These days, she's pondering all the vexing issues of the digital realm. Business models have to be developed. NBC shows have to be protected from being pirated. As a result of her high-level GE role, "I understand--and at a level that's pretty deep--where NBC has been and the challenges it faces," she says.

Zucker, too, has been busy crisscrossing his expanded turf. Recently, he flew to Miami (Telemundo, NBC's Spanish-language network), and dropped in on the Consumer Electronics Show in Las Vegas, where digital media was the hot topic. He also held a town-hall meeting at CNBC headquarters. With Microsoft now out of MSNBC, Zucker told the audience he might change its name by spring, staffers said. About Rupert Murdoch's plans for a CNBC rival, he told them he didn't know if there's room for two financial-news networks. "But if there isn't room for two," he added, "the one will be us."

Despite stumbling, NBC Universal remains a formidable media giant. Its USA network reaches the most homes in cable. At Bravo, "Project Runway" drew the highest ratings of any cable offering last week, and could become another "Queer Eye"-size hit. Although MSNBC is an also-ran in cable news, it and CNBC are profitable parts of a potent NBC News operation. In February, NBC will spread coverage of the Olympics across its TV empire, using the telecasts to promote its shows. "I feel very good about where everything is in the company, save for prime time," Zucker says. "We're in the turnaround phase in prime time."

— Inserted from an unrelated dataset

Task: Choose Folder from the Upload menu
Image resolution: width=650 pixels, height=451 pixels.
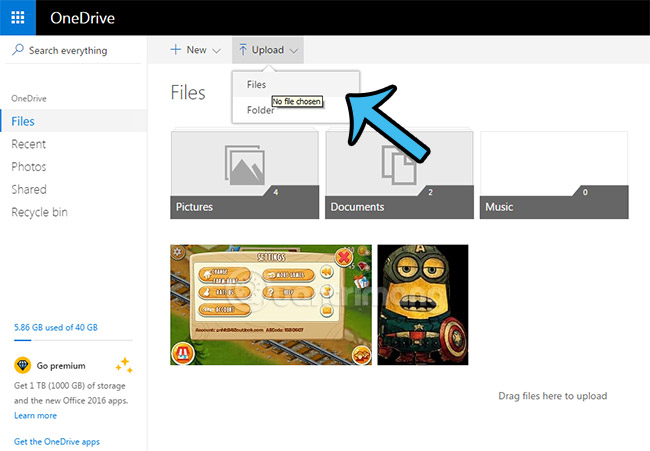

That bullishness is a hallmark of GE, echoed in the tone of CEO Immelt when he discusses the media business. "We're not in it just to be in it," he told the analysts last month. "I like the content angle." That means Immelt believes there's gold in TV shows and movies delivered to iPod, Xbox and the rest of the proliferating digital universe of "multiplatforms." Of course, his view could change. "If it ever became apparent that there was some breakup [of NBC Universal] that would create extraordinary shareholder value, we'd be crazy not to look at it," said Immelt.

Performance-review time: the boss who counts most around NBC offices is no idiot.